Episode 8 : quelle est la suite du scénario ?
Théoriquement, la coalition gouvernementale est en position de force pour trouver un compromis qui lui convient en CMP. Mais cela ne garantit ni l’adoption du texte par l’Assemblée, ni la non-adoption d’une motion de censure contre le gouvernement. Beaucoup de choses dépendent de la position des socialistes : le texte adopté en CMP leur conviendra-t-il ? Si oui, le budget peut trouver une majorité pour être voté à l’Assemblée. Si non, le gouvernement peut dégainer un 49.3, et réintroduire dans le texte certaines mesures susceptibles d’adoucir les socialistes, pour les convaincre de ne pas soutenir la prochaine motion de censure. Mais en usant de termes extrêmement forts pour dénoncer l’immigration, ces derniers jours, suscitant la condamnation du PS, François Bayrou n’a pas mis toutes les chances de son côté.

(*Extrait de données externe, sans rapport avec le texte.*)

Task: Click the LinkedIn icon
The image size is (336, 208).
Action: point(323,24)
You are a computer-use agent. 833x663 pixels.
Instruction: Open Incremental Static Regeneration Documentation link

Et si le texte issu de la CMP est amendé pour complaire aux socialistes, il y a de fortes chances que cela déplaise aux LR, qui ont déjà annoncé qu’ils pourraient ne pas le voter à l’Assemblée. Cela forcerait Bayrou à recourir au 49.3, sans risque cette fois, puisque la droite a d’emblée exclu de voter une motion de censure.